James works for Nick, a bumped-up git, currently on his fourth wife who he refers to as Pumpkin. He calls them all Pumpkin in case he gets their names muddled up. You couldn’t make him up – if this was real. James unfortunately pulled a fast one on Nick and is now paying the price – literally. That, or he would have gone to jail.
Finally we have the landlords – Bruce and his Croatian wife Davorka, 20 years his junior. Having retired to Florida, their home, car and possessions have been swept away in a hurricane and he has no insurance. James and Imani are renting their house on a two year lease but Brucie wants it back. And he’ll go to any lengths to get it.

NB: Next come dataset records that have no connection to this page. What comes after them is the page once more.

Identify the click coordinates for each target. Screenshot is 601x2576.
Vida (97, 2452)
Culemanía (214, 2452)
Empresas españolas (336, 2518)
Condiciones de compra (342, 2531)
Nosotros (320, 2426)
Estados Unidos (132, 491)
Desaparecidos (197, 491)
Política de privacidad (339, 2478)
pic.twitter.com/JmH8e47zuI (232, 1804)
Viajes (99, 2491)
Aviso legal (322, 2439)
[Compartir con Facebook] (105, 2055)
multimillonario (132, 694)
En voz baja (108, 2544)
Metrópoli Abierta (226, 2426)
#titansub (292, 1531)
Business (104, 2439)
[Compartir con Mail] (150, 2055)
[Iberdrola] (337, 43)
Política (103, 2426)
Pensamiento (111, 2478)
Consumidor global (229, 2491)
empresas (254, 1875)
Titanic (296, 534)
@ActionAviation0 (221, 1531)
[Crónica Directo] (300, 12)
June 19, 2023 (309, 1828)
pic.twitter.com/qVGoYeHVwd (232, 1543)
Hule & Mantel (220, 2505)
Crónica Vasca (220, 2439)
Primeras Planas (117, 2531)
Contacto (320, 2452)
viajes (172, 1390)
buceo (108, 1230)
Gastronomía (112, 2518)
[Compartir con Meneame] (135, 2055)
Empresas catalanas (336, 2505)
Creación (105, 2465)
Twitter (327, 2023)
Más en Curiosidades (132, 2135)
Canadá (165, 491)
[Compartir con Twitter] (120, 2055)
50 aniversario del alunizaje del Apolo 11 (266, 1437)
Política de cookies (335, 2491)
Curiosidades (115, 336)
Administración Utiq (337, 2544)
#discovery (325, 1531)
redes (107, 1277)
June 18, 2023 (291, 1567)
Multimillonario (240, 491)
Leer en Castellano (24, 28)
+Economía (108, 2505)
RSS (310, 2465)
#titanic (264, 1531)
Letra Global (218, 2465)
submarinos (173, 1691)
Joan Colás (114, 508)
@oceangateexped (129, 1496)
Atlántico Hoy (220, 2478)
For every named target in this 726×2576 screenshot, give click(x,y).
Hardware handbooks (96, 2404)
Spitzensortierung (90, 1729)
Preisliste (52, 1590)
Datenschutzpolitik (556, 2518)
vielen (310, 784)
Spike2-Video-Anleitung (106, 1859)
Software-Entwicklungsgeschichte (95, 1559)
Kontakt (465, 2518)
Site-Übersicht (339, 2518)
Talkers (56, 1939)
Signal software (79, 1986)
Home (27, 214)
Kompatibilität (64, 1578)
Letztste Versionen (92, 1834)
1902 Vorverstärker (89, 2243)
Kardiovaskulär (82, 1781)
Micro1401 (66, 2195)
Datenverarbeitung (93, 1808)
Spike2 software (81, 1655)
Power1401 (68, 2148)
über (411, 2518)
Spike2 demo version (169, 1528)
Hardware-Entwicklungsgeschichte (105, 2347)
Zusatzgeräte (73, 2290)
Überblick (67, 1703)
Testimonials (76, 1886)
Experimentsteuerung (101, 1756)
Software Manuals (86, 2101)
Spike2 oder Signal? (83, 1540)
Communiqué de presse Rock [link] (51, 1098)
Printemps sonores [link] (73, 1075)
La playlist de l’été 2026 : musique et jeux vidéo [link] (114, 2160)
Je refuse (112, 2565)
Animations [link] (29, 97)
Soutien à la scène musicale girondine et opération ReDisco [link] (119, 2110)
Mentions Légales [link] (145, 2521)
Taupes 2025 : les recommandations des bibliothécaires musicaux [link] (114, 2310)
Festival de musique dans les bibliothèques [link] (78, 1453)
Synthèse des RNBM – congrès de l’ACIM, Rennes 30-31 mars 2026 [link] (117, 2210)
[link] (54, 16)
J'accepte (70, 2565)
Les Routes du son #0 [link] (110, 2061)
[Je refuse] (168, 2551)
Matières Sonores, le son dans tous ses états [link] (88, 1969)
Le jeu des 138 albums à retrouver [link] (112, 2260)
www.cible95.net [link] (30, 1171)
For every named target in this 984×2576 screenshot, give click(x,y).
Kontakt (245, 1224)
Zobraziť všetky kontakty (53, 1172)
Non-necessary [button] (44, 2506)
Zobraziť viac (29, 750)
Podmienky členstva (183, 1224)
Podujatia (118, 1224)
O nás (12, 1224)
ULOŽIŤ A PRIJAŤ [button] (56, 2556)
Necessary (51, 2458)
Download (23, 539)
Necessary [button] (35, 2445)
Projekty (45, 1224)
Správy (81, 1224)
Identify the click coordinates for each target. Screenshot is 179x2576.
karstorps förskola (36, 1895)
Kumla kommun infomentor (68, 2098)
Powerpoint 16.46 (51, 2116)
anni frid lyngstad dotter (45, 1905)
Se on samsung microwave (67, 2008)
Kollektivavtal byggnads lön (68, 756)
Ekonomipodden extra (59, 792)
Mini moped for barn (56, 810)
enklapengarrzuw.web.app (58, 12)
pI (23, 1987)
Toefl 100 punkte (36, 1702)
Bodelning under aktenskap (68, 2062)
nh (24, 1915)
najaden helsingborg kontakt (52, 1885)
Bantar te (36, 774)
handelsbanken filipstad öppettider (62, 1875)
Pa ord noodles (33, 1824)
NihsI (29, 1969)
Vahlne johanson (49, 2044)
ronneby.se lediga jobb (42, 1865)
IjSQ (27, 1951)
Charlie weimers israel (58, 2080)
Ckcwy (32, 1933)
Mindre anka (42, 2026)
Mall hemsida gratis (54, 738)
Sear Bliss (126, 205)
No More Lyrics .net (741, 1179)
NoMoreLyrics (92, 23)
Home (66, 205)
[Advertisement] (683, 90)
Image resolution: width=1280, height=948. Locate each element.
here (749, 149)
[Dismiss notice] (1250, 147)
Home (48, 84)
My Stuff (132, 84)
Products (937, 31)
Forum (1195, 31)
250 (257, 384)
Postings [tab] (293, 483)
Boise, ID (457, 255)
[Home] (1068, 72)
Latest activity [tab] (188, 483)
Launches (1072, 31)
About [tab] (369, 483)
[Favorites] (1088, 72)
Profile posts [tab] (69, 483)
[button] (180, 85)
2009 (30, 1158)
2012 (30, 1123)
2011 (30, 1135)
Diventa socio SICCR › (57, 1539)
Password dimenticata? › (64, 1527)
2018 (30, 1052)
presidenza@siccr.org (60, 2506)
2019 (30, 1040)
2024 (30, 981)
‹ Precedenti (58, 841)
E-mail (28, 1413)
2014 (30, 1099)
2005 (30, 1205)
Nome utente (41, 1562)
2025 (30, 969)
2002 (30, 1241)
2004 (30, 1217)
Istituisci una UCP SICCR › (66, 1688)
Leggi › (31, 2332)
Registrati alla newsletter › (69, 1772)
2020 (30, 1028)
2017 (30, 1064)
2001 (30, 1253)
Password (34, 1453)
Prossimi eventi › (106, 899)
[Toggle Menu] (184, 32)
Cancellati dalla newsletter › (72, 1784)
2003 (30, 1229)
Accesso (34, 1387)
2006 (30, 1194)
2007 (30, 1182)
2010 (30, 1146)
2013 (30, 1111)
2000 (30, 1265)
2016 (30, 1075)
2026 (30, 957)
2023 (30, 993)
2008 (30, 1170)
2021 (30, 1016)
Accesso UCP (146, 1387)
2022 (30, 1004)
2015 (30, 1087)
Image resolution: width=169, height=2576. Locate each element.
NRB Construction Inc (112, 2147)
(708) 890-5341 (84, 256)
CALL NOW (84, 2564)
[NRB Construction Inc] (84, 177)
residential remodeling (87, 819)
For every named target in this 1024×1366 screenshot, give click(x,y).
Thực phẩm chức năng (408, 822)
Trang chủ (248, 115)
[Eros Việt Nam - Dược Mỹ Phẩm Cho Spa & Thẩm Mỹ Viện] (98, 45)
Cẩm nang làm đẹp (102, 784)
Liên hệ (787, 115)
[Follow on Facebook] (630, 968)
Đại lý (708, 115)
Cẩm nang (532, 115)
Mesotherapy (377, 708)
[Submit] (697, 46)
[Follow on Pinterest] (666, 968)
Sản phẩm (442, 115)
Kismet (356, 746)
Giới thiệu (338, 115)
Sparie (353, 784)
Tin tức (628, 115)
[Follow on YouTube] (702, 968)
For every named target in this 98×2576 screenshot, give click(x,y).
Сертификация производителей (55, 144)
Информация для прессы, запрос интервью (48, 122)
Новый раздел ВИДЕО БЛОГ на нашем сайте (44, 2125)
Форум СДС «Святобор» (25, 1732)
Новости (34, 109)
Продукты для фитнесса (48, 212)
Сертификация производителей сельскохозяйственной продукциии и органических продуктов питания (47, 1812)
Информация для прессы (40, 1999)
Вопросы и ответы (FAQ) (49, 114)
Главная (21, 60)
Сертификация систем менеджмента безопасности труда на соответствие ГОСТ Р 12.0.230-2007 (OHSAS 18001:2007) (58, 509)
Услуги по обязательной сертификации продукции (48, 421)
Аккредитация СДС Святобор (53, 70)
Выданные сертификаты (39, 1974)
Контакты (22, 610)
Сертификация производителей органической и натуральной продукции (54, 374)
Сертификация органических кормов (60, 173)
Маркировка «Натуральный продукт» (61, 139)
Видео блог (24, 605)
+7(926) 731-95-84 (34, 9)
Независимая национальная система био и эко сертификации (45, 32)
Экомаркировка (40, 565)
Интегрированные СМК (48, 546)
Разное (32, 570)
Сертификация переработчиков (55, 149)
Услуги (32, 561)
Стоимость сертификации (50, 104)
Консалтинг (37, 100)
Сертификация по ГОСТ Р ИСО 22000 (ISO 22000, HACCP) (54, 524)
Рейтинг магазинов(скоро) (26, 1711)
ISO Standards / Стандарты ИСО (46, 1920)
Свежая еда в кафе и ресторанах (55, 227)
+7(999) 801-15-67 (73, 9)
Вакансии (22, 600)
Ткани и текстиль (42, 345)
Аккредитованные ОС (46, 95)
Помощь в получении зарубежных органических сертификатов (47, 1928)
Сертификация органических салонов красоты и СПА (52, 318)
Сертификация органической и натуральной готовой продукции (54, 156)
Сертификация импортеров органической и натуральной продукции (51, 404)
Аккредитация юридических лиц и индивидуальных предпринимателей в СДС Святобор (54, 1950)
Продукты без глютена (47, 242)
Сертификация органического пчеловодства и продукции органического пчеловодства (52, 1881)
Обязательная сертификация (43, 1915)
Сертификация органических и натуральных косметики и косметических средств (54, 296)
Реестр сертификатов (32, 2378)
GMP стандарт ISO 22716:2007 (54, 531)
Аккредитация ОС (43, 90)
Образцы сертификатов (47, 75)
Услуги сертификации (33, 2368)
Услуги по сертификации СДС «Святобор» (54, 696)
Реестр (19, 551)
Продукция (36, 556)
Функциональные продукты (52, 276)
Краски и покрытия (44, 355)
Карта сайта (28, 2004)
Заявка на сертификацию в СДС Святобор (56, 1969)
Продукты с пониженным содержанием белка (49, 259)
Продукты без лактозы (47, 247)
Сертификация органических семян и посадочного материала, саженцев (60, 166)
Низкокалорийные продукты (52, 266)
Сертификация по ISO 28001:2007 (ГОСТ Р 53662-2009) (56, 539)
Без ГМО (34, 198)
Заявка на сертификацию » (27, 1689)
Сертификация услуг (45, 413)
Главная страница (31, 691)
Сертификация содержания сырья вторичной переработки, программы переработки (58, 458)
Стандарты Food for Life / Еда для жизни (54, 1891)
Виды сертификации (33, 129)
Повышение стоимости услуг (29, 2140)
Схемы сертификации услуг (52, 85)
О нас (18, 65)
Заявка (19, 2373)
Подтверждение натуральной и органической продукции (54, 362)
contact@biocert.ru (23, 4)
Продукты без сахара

And if that’s not enough, Nick thinks they own the house, though I’m not sure why that matters so much to James.
I just adored this book. The humour is so British. Told mainly from James’s point of view, we can’t help but love him
Many thanks to @damppebbles for inviting me to be part of #damppebblesblogtours
About the Author
Roz Kay is a writer and former journalist. Her debut children’s novel, The Keeper of the Stones, was published in March 2020 by Hayloft Publishing and she’s had literary short stories published under the name Roz DeKett. Roz, who now lives in Wiltshire, England, has lived in Ghana, Canada, Malaysia, Brunei, and the United States—including nearly six years in Philadelphia where Fake is set. Fake is her debut novel for adults.